I posted it to Instagram. Caption: Three years ago, this was dead land. Today, it’s seven acres of lavender.
Sometimes you have to plant your own miracle. Then I put my phone in my pocket and went back to watering. By 8:15 p.m., the video had twelve thousand views.
I refreshed. By 10:47 p.m., it had 340,000 views. I could not sleep.
I kept checking every hour. June 19, 7:00 a.m.: 2.1 million views. June 20, 11:00 p.m.: 8.3 million views.
Eight point three million people had seen my field. My inbox exploded. Eight hundred thirty-four DM requests.
Most were spam. Some were sweet. This is beautiful.
Where is this? Can I visit? Some were business inquiries.
Hudson Valley Magazine: We’d love to feature you. Can we talk? Three wedding planners: Is your farm available for events?
An essential oil company: Interested in wholesale partnership? And one message changed everything. June 25, 2024, 10:14 a.m.
We invest in sustainable agriculture businesses. Your story caught our attention. Are you open to a conversation?
Timothy Schaefer, VP Acquisitions, Verdant Ventures LLC. I stared at it. Verdant Ventures.
I Googled them. Venture capital firm. Fourteen sustainable agriculture businesses in their portfolio.

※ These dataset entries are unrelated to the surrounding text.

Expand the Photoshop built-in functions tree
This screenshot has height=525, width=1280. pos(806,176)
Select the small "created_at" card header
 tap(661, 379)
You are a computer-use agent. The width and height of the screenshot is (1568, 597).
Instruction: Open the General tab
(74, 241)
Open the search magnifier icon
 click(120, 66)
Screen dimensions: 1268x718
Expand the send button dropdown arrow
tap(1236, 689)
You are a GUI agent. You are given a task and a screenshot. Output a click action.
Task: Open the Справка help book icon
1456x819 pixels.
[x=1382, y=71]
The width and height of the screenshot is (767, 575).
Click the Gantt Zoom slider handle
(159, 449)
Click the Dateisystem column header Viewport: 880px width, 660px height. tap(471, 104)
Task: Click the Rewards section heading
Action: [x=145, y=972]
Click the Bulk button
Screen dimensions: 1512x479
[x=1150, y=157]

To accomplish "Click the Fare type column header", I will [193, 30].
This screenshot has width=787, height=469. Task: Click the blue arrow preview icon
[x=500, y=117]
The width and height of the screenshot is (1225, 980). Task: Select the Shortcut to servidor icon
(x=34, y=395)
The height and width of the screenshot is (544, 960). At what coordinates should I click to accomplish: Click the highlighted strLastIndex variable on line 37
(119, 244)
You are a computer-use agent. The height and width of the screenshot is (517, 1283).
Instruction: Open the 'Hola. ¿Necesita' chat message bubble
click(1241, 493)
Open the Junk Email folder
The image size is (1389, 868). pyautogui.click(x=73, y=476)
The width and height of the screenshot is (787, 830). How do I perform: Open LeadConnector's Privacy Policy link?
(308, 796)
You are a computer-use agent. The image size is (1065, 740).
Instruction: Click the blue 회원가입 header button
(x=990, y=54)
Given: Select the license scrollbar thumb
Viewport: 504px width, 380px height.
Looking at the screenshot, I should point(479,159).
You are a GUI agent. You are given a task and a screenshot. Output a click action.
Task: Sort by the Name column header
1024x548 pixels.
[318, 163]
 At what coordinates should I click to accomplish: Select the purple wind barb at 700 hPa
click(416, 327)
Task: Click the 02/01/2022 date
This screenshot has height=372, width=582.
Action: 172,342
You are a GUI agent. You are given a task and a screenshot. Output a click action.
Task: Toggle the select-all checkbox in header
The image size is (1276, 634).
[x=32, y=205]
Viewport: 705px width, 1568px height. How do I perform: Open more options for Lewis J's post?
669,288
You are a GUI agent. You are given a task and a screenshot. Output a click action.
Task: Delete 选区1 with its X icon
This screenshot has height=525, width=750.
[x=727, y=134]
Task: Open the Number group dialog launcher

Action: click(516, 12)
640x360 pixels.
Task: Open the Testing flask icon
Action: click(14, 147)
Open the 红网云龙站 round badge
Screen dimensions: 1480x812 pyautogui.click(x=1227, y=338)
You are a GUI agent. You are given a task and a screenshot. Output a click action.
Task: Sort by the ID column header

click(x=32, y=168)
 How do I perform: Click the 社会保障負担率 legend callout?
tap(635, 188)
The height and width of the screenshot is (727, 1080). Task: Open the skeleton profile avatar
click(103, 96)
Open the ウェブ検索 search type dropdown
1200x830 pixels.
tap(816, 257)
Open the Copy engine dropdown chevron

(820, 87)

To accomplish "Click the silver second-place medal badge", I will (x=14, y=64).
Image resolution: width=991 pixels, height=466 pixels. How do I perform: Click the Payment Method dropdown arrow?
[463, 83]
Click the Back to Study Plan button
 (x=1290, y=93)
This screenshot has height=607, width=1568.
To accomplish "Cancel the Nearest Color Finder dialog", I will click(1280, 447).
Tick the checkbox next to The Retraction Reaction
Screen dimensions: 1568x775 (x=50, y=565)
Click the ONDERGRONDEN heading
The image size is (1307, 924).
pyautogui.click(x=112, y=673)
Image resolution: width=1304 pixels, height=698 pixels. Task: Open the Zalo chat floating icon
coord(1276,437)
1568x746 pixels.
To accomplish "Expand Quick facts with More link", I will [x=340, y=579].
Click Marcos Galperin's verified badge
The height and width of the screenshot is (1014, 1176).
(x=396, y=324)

Farms, apiaries, organic dairies. Legitimate. I did not reply.
Not yet. New followers: 127,000 in one week. June 18: 8,340 followers.
June 25: 135,200 followers. Product orders flooded in. Soaps, sachets, essential oils.
Revenue that month: eighteen thousand nine hundred fifty dollars. Previous month: forty-two hundred. I was making more in one month than I used to make in four.
Eight wedding venue deposits came in at twenty-five hundred dollars each. Twenty thousand dollars in revenue secured for 2025. I called Natalie.
“I think it’s happening,” I said. “What’s happening?”
“I don’t know yet. But something big.”
On June 21, 2024, at 7:12 a.m., Garrett called.
I did not answer. Voicemail. “Hey, Sienna.
Saw your thing on Instagram. Pretty cool. We should catch up sometime.
Call me back.”
I deleted it. He had not called me in two years. Had not texted.
Had not asked how I was. Now my video had eight million views, and suddenly he wanted to catch up. I blocked his number.
On June 27, 2024, I called Dr. Brennan. “Someone from Verdant Ventures reached out,” I said.
“Timothy Schaefer. Do you know him?”
“I know of him. He’s legitimate.
But get a lawyer before you talk to him.”
“A lawyer?”
“Sienna, if they’re reaching out, you’ve built something they want. Don’t sell yourself short. You’re not just a girl with a garden anymore.”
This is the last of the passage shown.